Abstract Planktonic archaea and bacteria play important roles in biogeochemical cycling, but their biogeographical patterns and underlying ecological processes remain poorly understood, particularly in large‐scale rivers. We collected 43 water samples covering a 2279 km reach of the Jinsha River, one of the largest rivers in southwest China, and performed high‐throughput sequencing analysis on planktonic archaeal and bacterial communities. Partial Mantel analysis and neutral model were used to assess the factors influencing microbial distributions. The associations among different microbial species and their geographical distribution patterns were linked through co‐occurrence networks, and the putative key taxa in the archaeal and bacterial networks were analysed.

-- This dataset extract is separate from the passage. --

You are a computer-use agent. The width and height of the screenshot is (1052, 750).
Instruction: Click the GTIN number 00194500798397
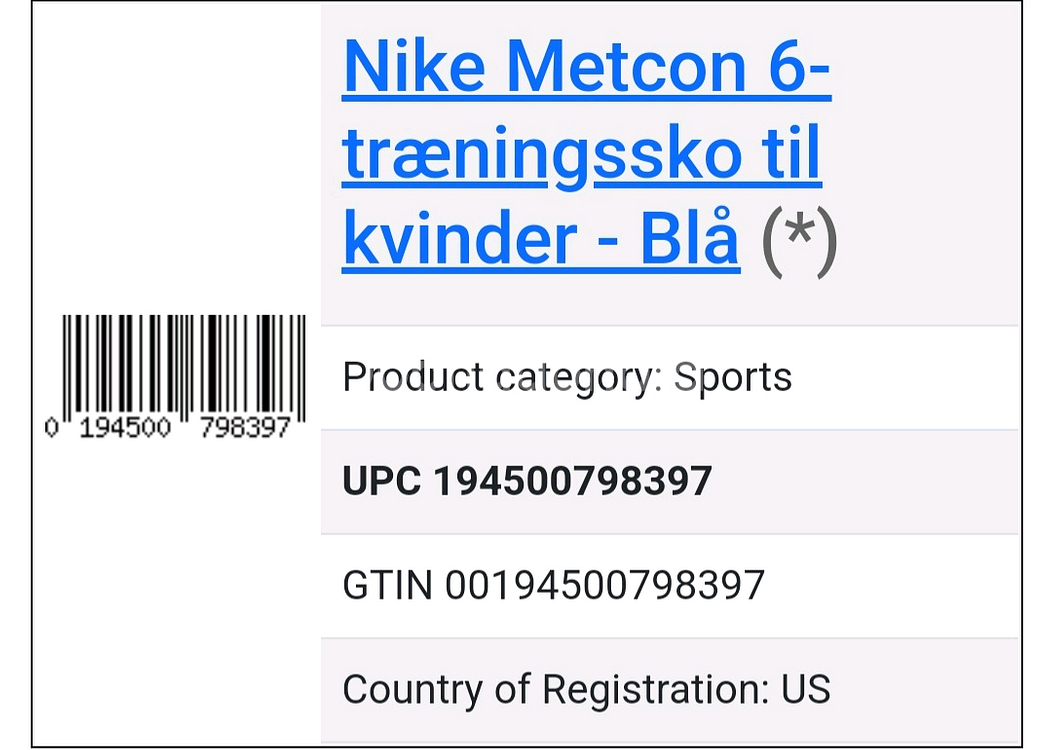click(604, 586)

The Shannon index of both archaeal and bacterial communities was highest in the midstream reach. The Pielou's evenness of archaea did not vary among the three reaches, whereas those of bacteria increased from upstream to downstream. The archaeal and bacterial community compositions were significantly different in the three reaches, but the differences among the bacterial communities were greater than among the archaeal communities. Both dispersal limitation and environmental selection affected the community compositions of the archaea and bacteria, but dispersal limitation was the most influential factor. Compared to archaea, bacteria were less affected by dispersal limitation and more by environmental selection. The co‐occurrence network analysis demonstrated that, compared with the bacterial network of all sites, the archaeal network with larger graph density had higher connectivity and complexity, but a lower proportion of negative correlations. The putative key taxa belonged to Nitrososphaeraceae and Candidatus_Nitrocosmicus from the archaeal community, and Hydrogenophaga and Sphingorhabdus from the bacterial community. Taken together, these findings demonstrated that the planktonic archaea were more dispersal‐limited and showed more network connectivity than the planktonic bacteria in the Jinsha River. This study enhances our understanding of the biogeographical distribution patterns and underlying ecological processes of planktonic microorganisms over large‐scale freshwater systems.